Mayor Natasha Kulikowski is asking residents of Inuvik to respect each other’s space and health and be mindful of social distancing after the town fielded a large volume of calls complaining about people being too close together in public spaces.
“If you are out at the store or wherever, please respect that six-foot or two metre social distance with anyone you come into contact with,” she said March 23. “Hand washing is super-important and for those folks who are isolating it’s important for them to know that they are allow to go outside and have some fresh air, but those people should not be interacting with others or making an emergency run to the grocery store.
“There is a group in Inuvik that is willing to those things for people if they get in touch. So it’s important to use that resource and contain anything that may be in our community.”
Kulikowski said it was important that a household sends a single person to collect groceries and not make it a family outing. She also asked residents to be mindful of boundaries set up in stores.
A second issue Kulikowski said was being brought up was people sending their children to parks, which she noted defeats the purpose of social distancing.
“It is recommended that you get out and get fresh air, and you can go as a family for a walk and things like that,” she said. “But as we well know kids touch basically everything in a park and then touch their faces and mouths and bring it back home with them. If we want to stop the spread of the virus we need to make sure we are not doing those things.”

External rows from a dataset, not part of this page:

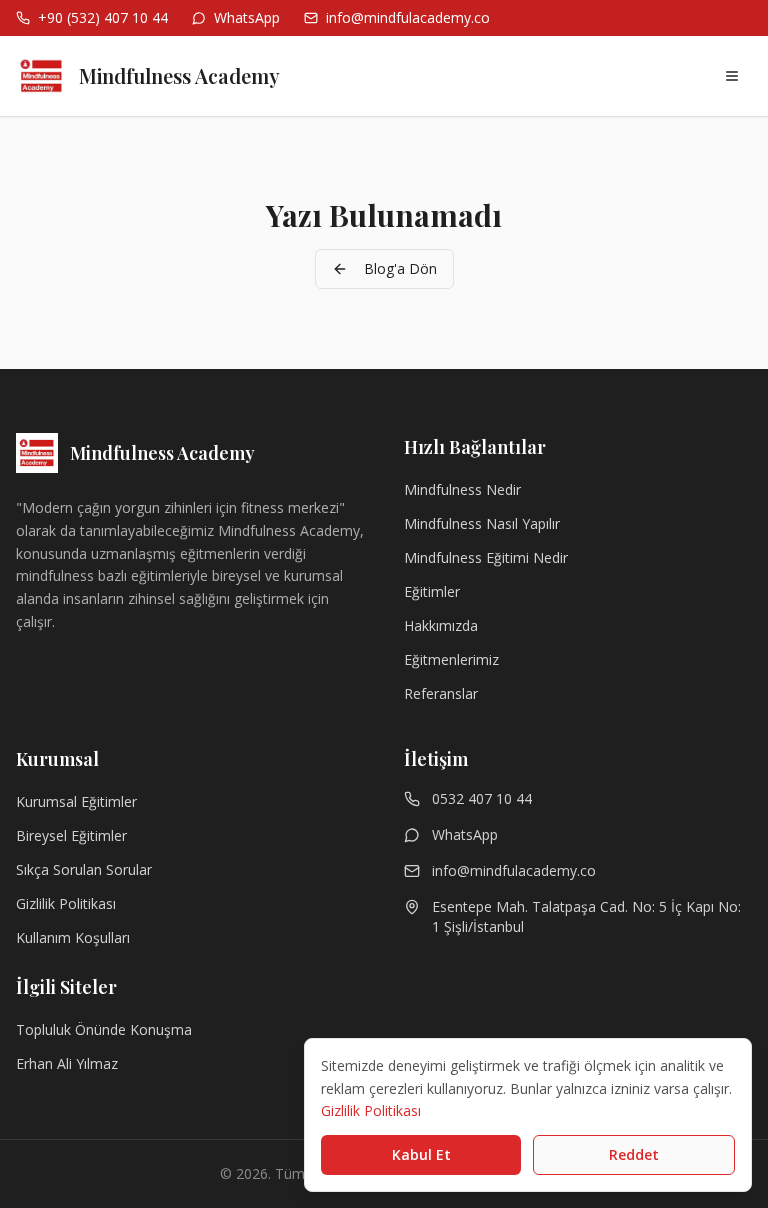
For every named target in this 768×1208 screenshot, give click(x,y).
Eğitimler (432, 591)
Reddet (634, 1154)
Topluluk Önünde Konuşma (104, 1029)
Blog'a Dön (400, 268)
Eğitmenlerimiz (451, 659)
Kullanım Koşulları (73, 937)
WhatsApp (465, 834)
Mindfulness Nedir (462, 489)
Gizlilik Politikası (66, 903)
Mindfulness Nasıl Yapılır (482, 523)
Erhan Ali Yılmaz (67, 1063)
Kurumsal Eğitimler (76, 801)
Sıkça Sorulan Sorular (84, 869)
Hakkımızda (441, 625)
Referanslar (441, 693)
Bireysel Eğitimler (71, 835)
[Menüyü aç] (732, 76)
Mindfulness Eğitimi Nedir (486, 557)
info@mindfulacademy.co (514, 870)
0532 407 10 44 (482, 798)
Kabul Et (421, 1154)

So far there has been one confirmed case in the Northwest Territories and two confirmed cases in the Yukon. Travel in and out of both territories has been restricted to maintaining supply lines and essential services and anyone who is returning to the territory is required to self-isolate for 14-days upon arrival.
The town is providing accommodation through the Mackenzie Hotel for out of town residents unable to find a place to isolate.

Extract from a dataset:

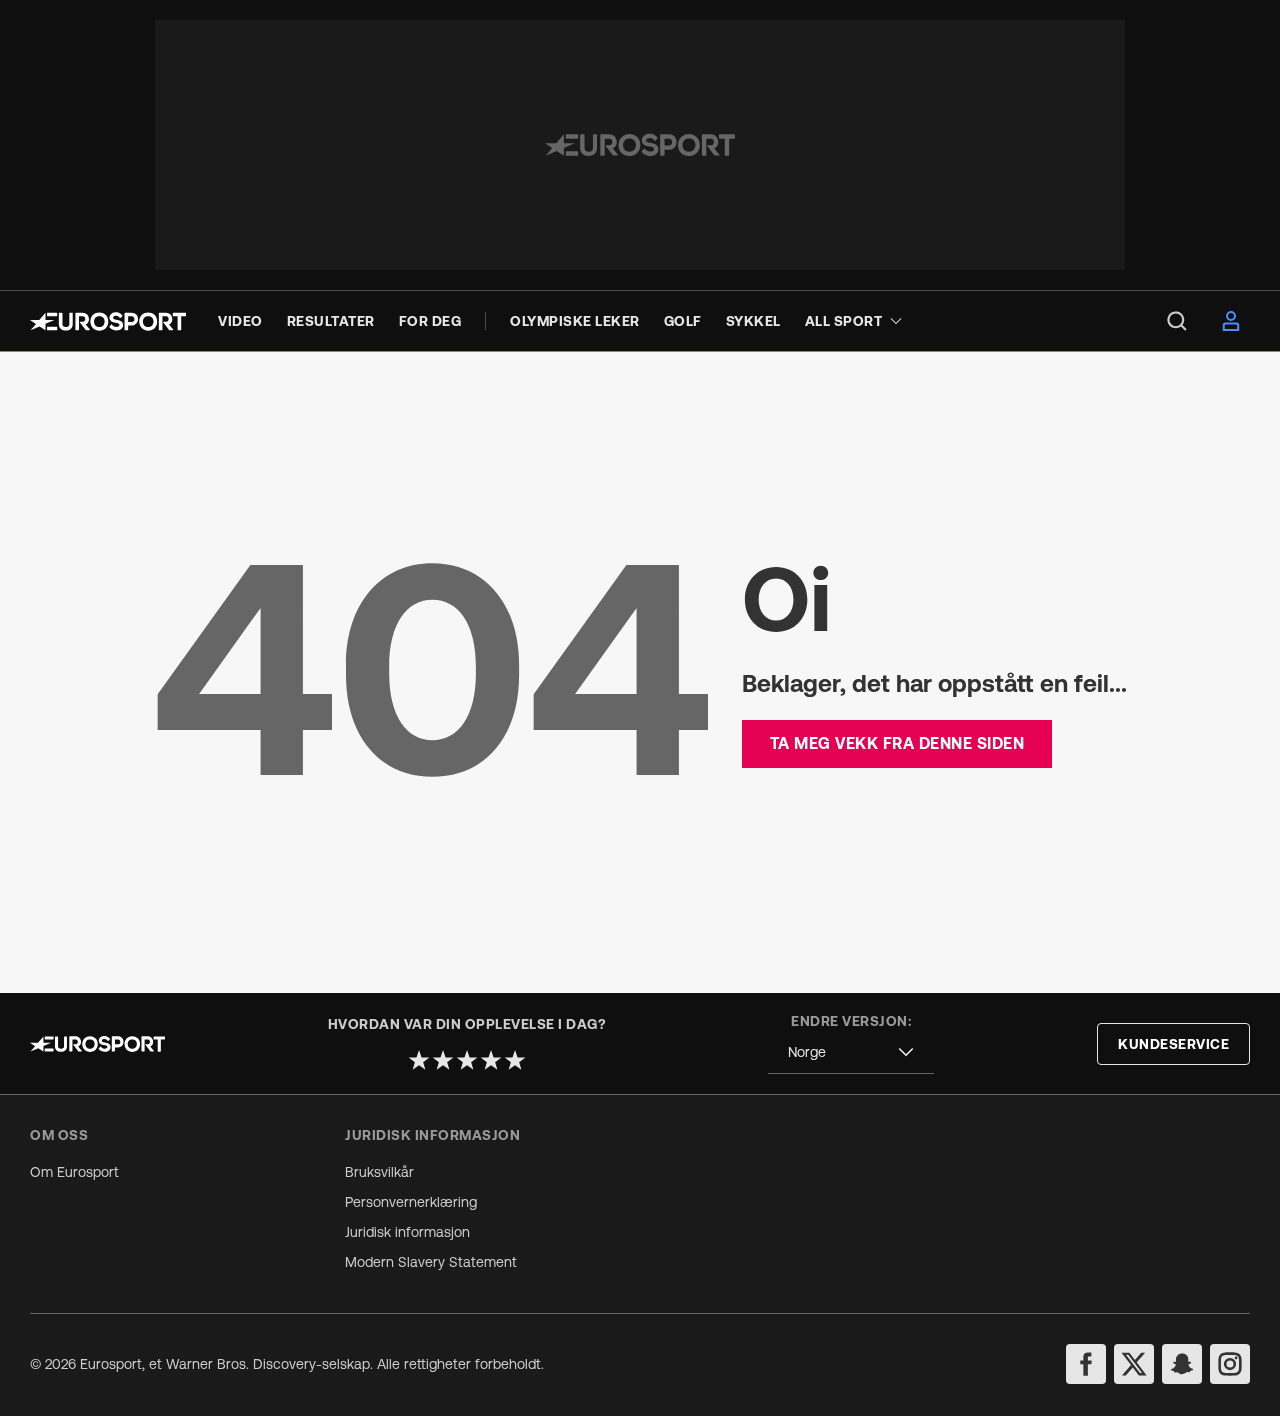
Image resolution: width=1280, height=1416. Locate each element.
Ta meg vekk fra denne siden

Emphasizing that the town has only one chance to keep the COVID-19 virus out and the town was working with the Northwest Territories government to prevent the outbreak from spreading any further in the north.
“If we treat it as if it’s here, then we have a great chance of stopping it if it does come here,” she said. “If we start the social distancing now, we can have our systems in place so that if something comes to down, we already are aware of what we need to do to keep our neighbours safe.
“We absolutely have to take this seriously and stop socializing in groups. Don’t go to your friend’s house or have people over. If you are at the cabin, you should not be visiting cabin to cabin. It’s important that now there is a case in the NWT to make sure that we are not creating situations where the virus can spread.”